If there is any doubt that Operation Protective Edge has become a full-scale war against Hamas, a drive through the Gaza border region quickly dispels any uncertainties.

After countless rocket attacks, mortars and the discovery of a series of cross-border Hamas tunnels, designed to send murder squads into Israeli villages and towns, the southern regions near the front lines have become a war zone.

South of Ashkelon and Sderot, in the Eshkol and Sdot Negev regions, civilian life has all but vanished and the IDF’s heavy presence is paramount.

Military Police checkpoints pepper the roads, and army traffic dominates. In a field by the roadside, thick black smoke rises from a fire sparked by a Hamas mortar attack.

Iron Dome interceptions and Color Red rocket-warning sirens are frequent.

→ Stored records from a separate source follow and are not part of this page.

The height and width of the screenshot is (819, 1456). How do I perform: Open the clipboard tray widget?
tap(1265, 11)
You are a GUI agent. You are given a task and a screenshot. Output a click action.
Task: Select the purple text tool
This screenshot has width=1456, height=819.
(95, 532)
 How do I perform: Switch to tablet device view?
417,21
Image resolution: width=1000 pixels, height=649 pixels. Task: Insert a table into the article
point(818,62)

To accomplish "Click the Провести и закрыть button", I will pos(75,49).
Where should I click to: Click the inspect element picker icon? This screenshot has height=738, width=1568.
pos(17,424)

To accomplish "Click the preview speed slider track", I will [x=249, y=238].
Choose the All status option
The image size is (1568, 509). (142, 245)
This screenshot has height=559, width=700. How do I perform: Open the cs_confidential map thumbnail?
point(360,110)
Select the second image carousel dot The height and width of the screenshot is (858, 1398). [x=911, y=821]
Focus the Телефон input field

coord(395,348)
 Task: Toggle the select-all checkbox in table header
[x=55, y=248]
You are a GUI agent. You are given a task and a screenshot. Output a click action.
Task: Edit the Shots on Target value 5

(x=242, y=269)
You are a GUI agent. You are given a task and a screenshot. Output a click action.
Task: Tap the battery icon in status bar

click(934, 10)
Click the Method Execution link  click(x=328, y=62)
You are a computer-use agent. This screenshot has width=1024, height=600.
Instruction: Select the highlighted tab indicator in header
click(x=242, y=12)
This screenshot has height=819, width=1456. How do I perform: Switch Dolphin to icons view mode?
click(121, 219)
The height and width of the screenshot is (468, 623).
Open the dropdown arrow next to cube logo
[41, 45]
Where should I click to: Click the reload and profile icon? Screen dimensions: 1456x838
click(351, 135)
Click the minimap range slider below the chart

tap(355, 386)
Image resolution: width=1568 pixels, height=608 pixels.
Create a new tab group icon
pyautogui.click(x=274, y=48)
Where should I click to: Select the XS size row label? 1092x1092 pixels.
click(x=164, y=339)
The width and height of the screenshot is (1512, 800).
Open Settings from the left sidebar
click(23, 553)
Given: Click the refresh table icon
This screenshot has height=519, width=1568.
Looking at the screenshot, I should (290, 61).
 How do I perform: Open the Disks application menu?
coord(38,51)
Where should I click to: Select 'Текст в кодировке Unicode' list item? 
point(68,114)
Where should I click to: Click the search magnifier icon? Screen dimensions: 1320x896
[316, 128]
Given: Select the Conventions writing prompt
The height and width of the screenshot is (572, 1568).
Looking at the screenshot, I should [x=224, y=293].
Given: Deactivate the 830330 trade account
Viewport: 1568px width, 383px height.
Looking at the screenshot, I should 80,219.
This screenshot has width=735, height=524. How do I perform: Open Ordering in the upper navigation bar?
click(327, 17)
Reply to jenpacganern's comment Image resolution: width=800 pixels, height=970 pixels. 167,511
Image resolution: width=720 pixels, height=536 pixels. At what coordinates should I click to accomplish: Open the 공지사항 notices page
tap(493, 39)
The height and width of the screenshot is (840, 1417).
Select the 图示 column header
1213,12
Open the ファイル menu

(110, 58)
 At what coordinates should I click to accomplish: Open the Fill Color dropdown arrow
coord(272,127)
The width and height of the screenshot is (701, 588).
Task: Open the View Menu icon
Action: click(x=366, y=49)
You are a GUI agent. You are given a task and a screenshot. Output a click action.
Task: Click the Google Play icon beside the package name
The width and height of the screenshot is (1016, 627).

Up above, a military helicopter swoops down, lands on a field and picks up a wounded soldier.

Every few minutes, the booming thud of IDF artillery fire reverberates under the blazing July sun.

Once thriving villages appear desolate.

Many Israeli families, terrified by the prospect of Hamas gunmen emerging from tunnels to massacre them, have evacuated the area.

Those that remain mostly stay in their homes. A number of farmers have stayed behind to work their fields, to avoid financial ruin and tend to their animals.

Across the border, inside Gaza, the IDF is working to locate and destroy as many tunnels as it can.

Its mission is to save this region from Hamas’s subterranean terrorism, and to lift the paralysis of daily life caused by incessant Gazan projectile fire.

To get to the Gazan tunnel shafts, which often begin inside civilian homes a few kilometers within the Gaza Strip, infantry soldiers backed by the Armored Corps last week raided Gazan districts such as Shejaia, in the northeast of Gaza. This is the Gaza tunnel network’s capital.

Under the partial shade of a tree, in a dusty clearing near the border, a senior army source from the Artillery Corps provided a chilling account on Sunday of the battles that raged there. On July 20, a Golani infantry force sent to search for tunnels came under a massive attack by Hamas’s Shejaia Battalion.

This Hamas formation is the largest in the guerrilla army, made up of between 800 to 900 highly trained armed men.

The Golani Brigade in Shejaia sustained heavy casualties, the source recalled, after Hamas intelligence units mapped out its location.

Operatives sent the information to waiting terrorists in tunnels. In a coordinated fashion, the gunmen emerged from “the metro under Shejaia,” the source said, referring to the tunnels, and launched a massive wave of antitank, mortar, sniper and automatic gunfire from buildings surrounding the Golani force.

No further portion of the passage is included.